Russell was inspired by Douglas Turner Ward’s play, “Day of Absence,” where the entire Black population in a small southern town disappears one day, crippling their society and sending the town into chaos. This is due to the fact that, during the time period in which the play is based, Black people were subjected to occupational segregation and were only allowed to hold positions in menial lines of work, which were essentially at the framework of their society.

In this admiration, Russell created Black Solidarity Day as a means of recognizing and showcasing the economic power of the Black peoples. Held annually on the Monday before Election Day, Black Solidarity Day encourages those affected by the African diaspora to abstain from participating in any commercial activity as a means of highlighting not only our economic power, but also to shine light on racial inequalities and the wealth gap between the wealthiest people within our nation and those stuck in the cycle of poverty.

Here at Binghamton University, the focus was less on the economic power held within the Black community, but more so on the sociopolitical power the community holds. As the flags lined the Spine with the names of about 400 Black people killed by police and or in police custody over the past few years, Kelly Clark, director of the Q Center, spoke on these killings, putting particular emphasis on not only the details of their passings, but on their inability to cast a vote, repeating: “They can’t vote tomorrow, but you can.”
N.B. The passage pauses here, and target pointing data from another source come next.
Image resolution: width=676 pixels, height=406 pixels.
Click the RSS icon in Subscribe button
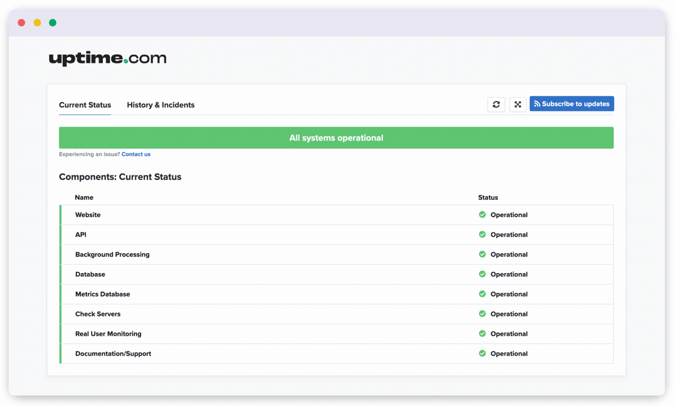[537, 104]
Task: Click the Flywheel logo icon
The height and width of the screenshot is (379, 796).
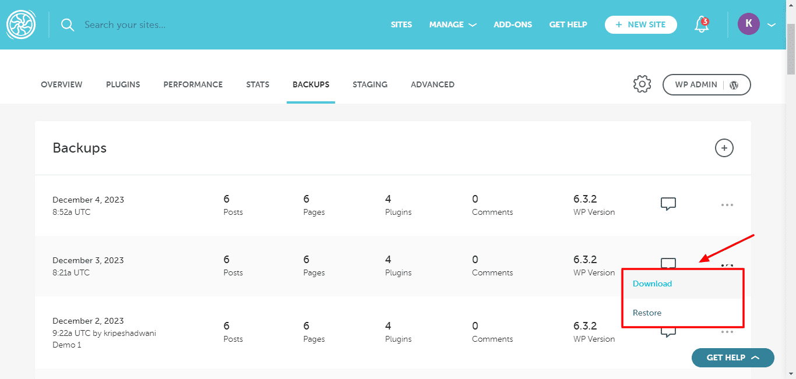Action: tap(21, 24)
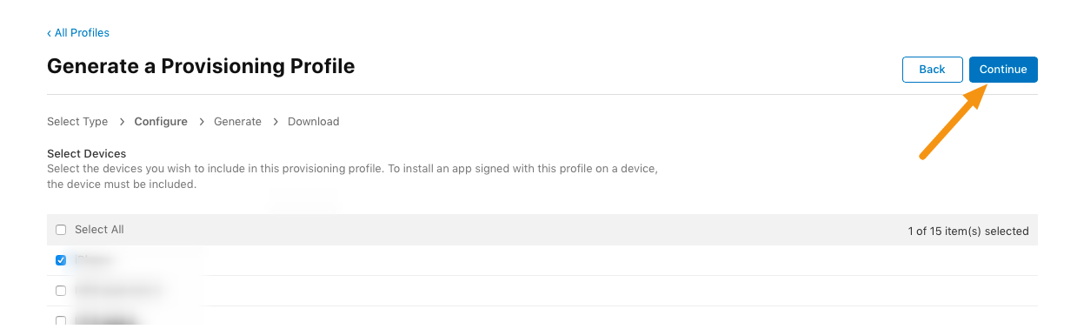
Task: Click the '1 of 15 item(s) selected' counter
Action: [968, 232]

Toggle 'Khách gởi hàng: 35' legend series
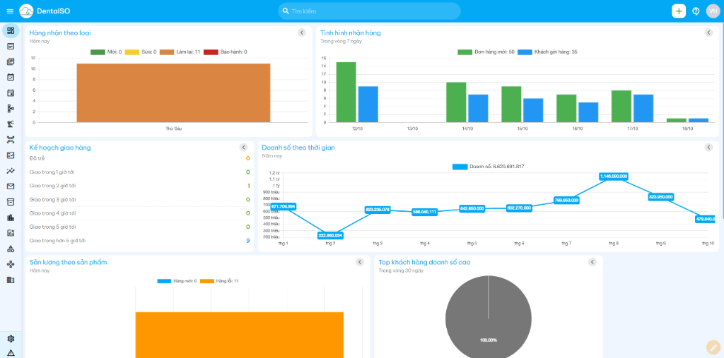tap(547, 52)
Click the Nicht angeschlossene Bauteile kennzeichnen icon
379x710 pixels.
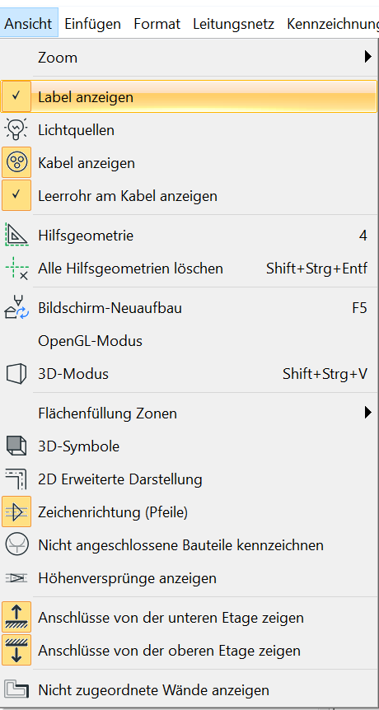click(x=16, y=544)
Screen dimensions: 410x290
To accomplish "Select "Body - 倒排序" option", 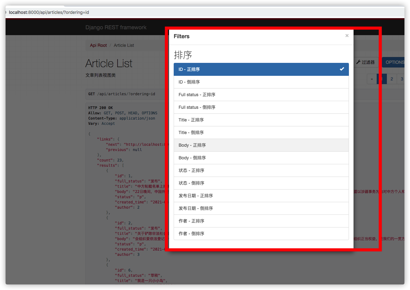I will (261, 158).
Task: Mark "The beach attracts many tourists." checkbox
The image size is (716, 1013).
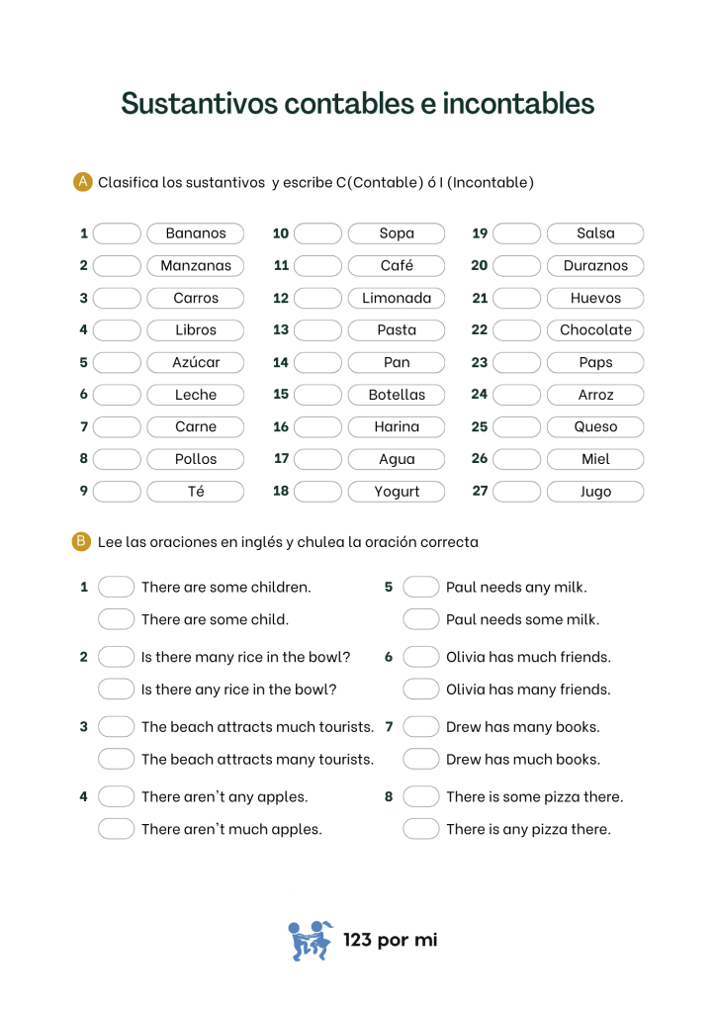Action: click(116, 760)
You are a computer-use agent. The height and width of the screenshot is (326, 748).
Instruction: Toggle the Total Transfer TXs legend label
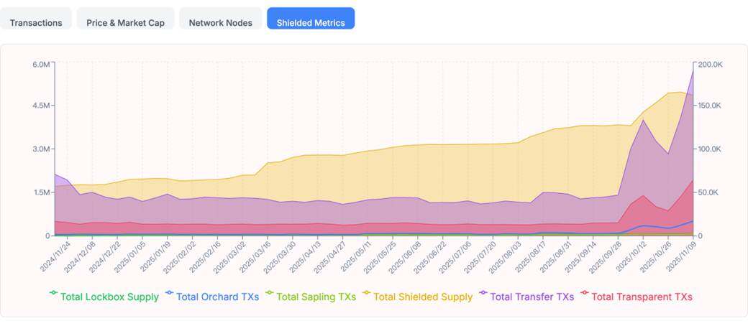point(532,297)
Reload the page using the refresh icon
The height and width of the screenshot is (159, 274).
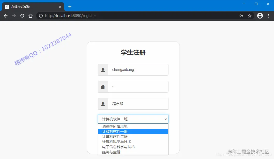click(22, 16)
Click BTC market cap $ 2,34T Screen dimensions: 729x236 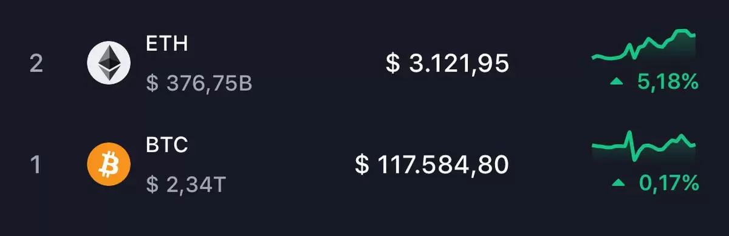(186, 184)
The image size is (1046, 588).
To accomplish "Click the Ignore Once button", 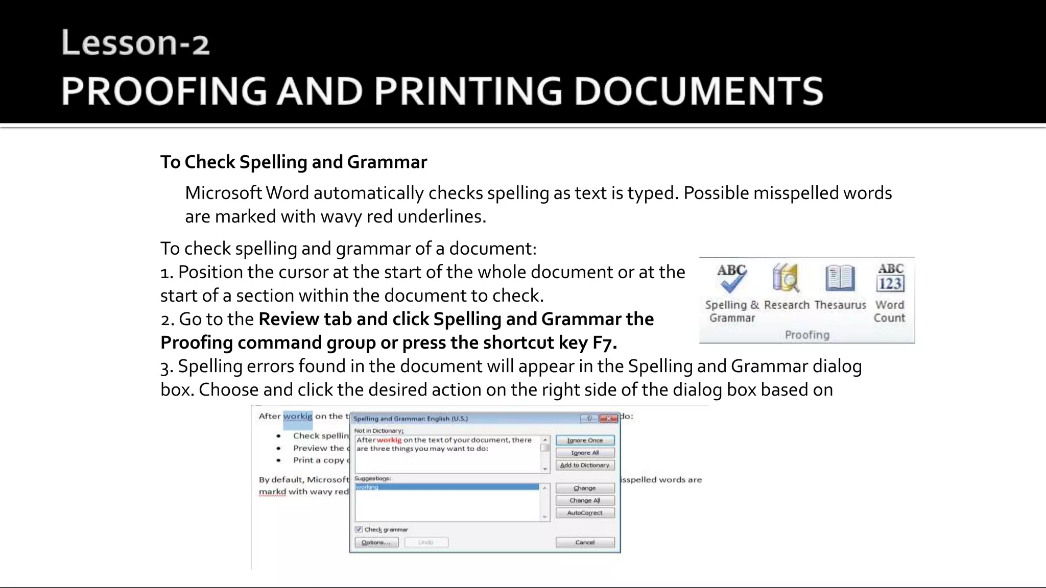I will (585, 440).
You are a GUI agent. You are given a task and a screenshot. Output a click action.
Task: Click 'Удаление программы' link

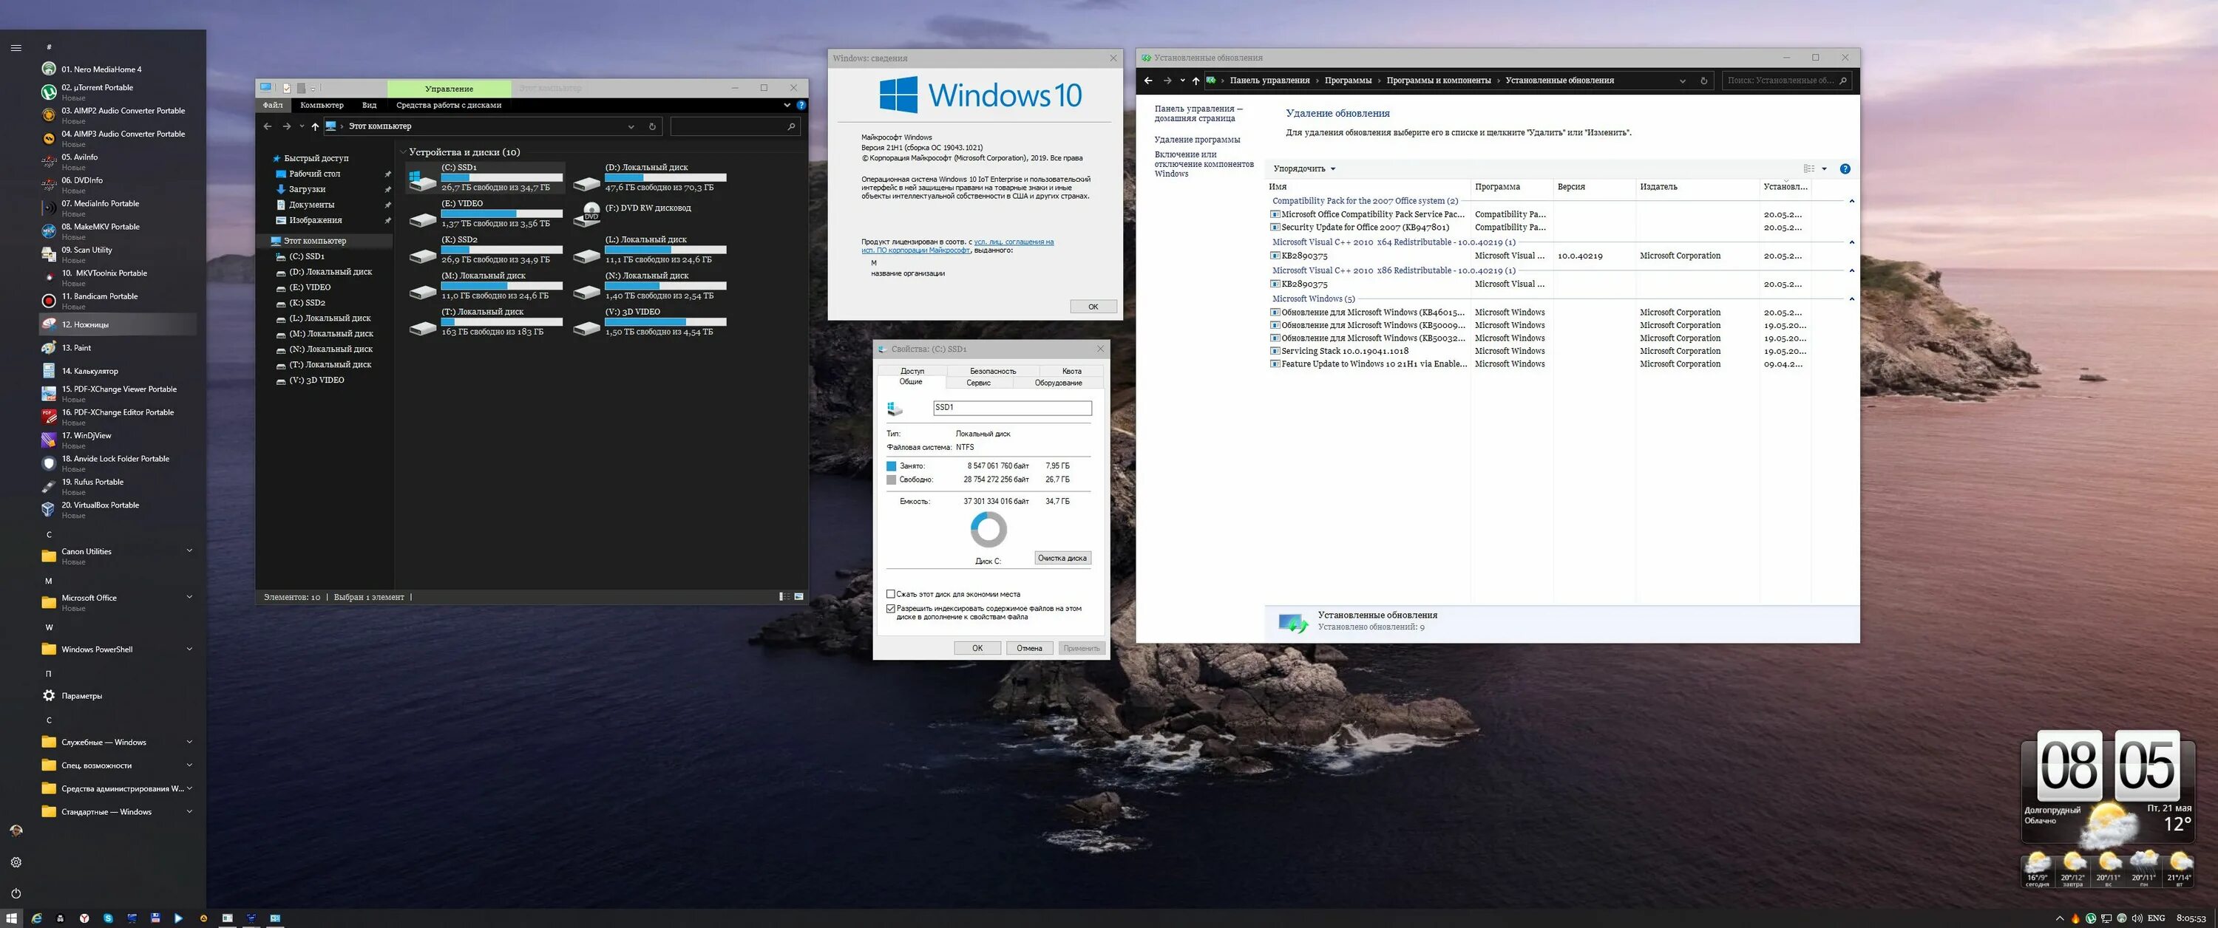pyautogui.click(x=1197, y=139)
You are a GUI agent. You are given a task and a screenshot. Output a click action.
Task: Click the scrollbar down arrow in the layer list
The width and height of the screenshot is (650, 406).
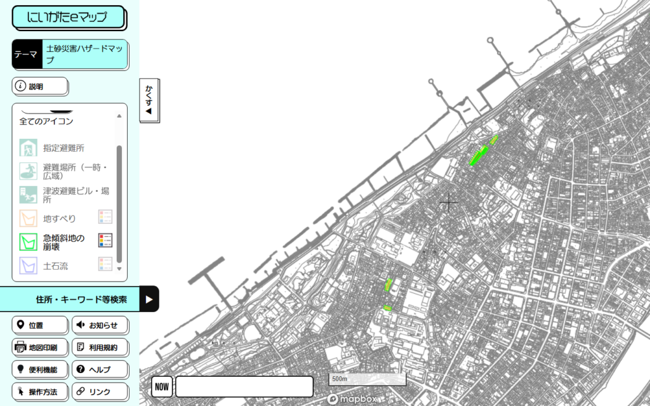pos(119,270)
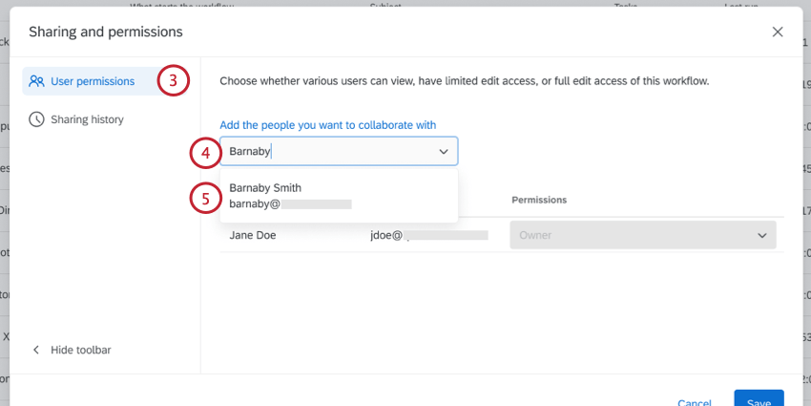Open the Owner permissions dropdown
The width and height of the screenshot is (811, 406).
[643, 235]
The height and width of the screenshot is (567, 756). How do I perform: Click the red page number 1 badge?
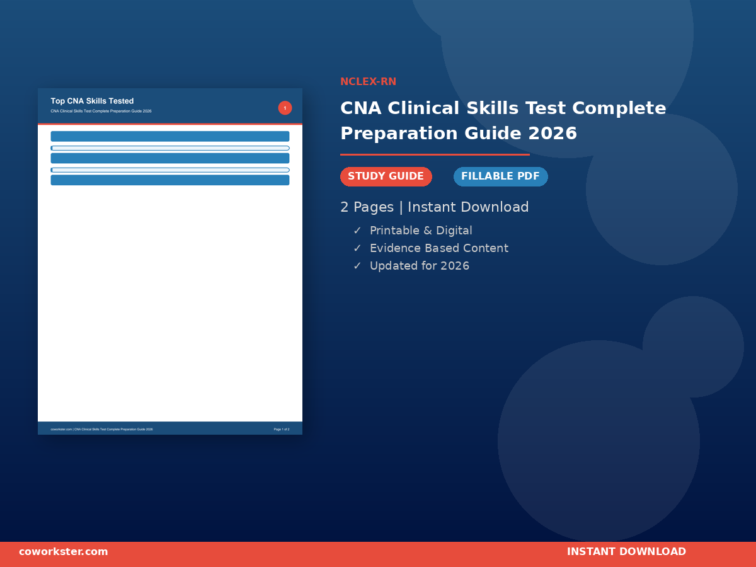click(x=285, y=108)
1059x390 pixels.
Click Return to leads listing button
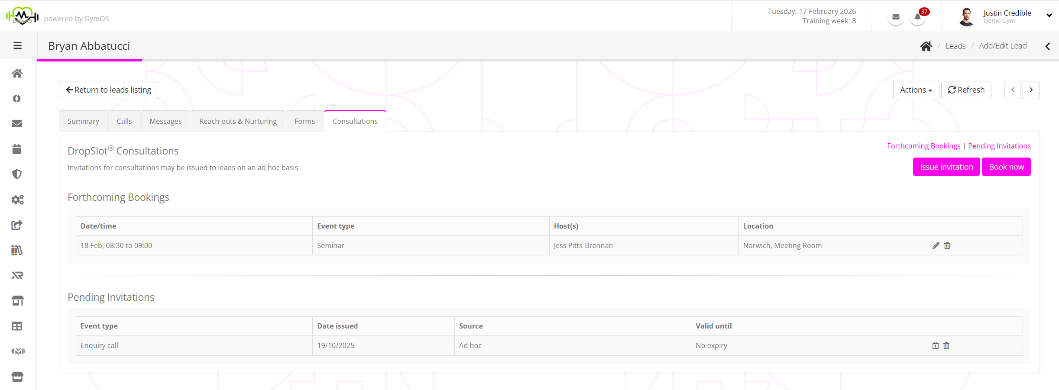pyautogui.click(x=108, y=90)
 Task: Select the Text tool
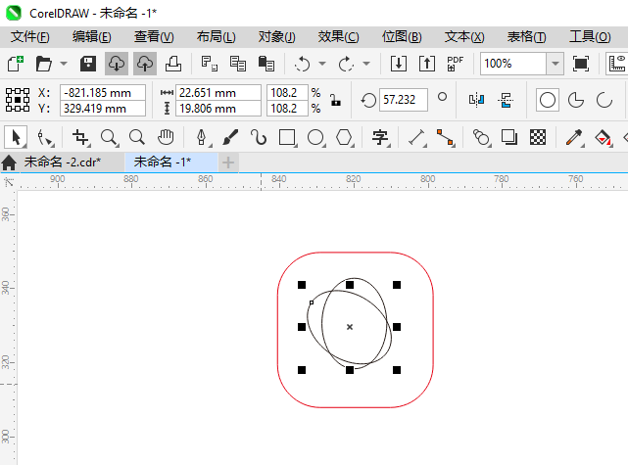[x=380, y=137]
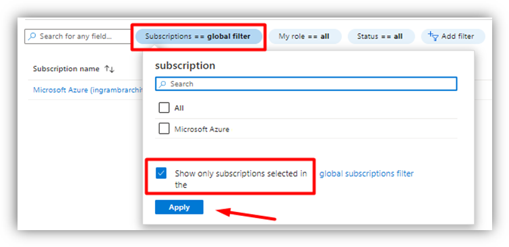Image resolution: width=509 pixels, height=247 pixels.
Task: Open the Subscriptions == global filter pill
Action: (198, 36)
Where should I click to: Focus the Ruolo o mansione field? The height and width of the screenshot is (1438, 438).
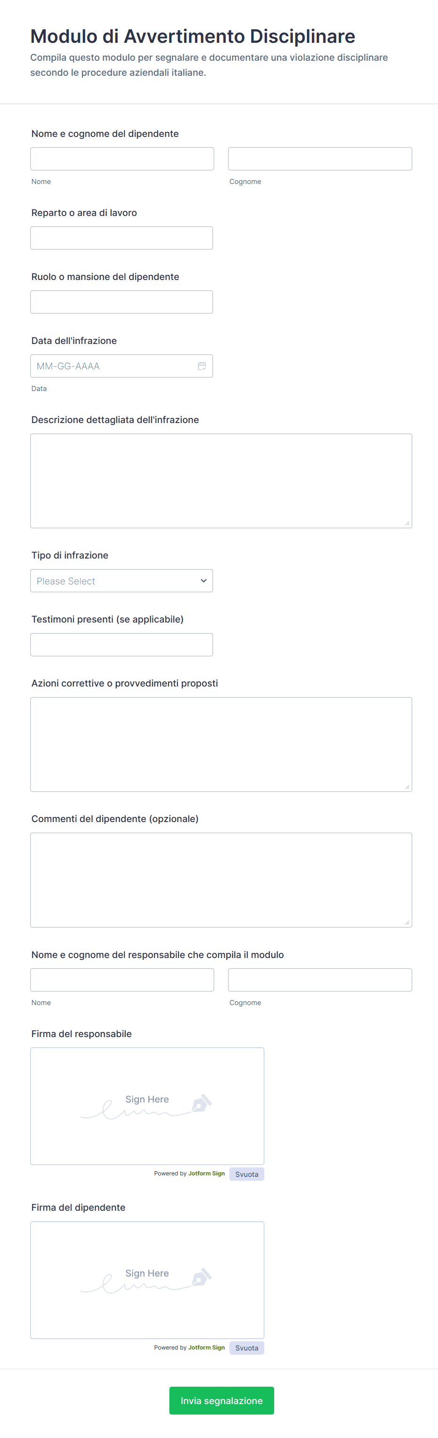pyautogui.click(x=121, y=302)
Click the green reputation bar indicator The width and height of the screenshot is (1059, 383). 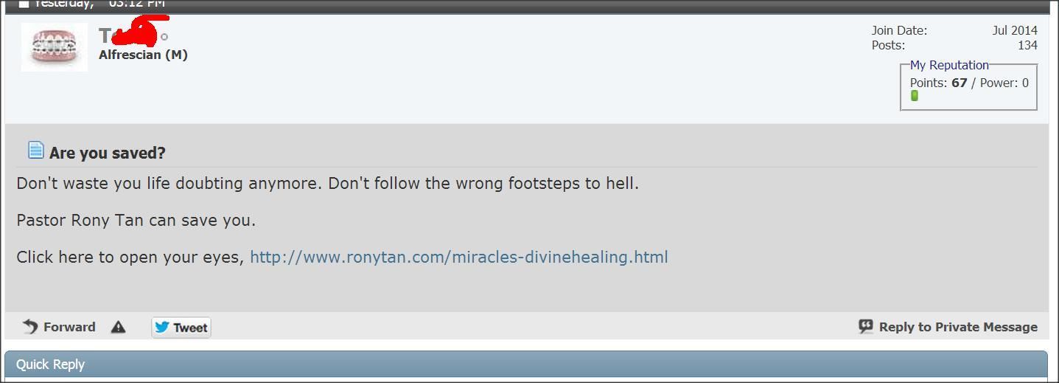pyautogui.click(x=915, y=96)
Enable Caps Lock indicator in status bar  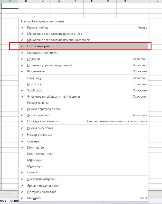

At the Black Student Union’s Black Solidarity Day Festival on Nov. 5, the theme of unity was apparent due to not only the presence of all the Black organizations on campus, but also the responses given to the question, “Why is Black Solidarity Day important? And why is it important for those affected by the diaspora to unify?” Most answers were geared toward unification for political fortification. In our unification, we are able to acknowledge and address the different needs of individual groups within our community.

Nichelae McFarlane, a junior majoring in political science, weighed in: “We don’t really have that connection with each other — we need to stand in solidarity with each other so that we can have progress.”

If we come together, we will be able to bring about the change necessary to end the cycle of marginalization, discrimination and the criminalization of our blackness, which have cost us many lives.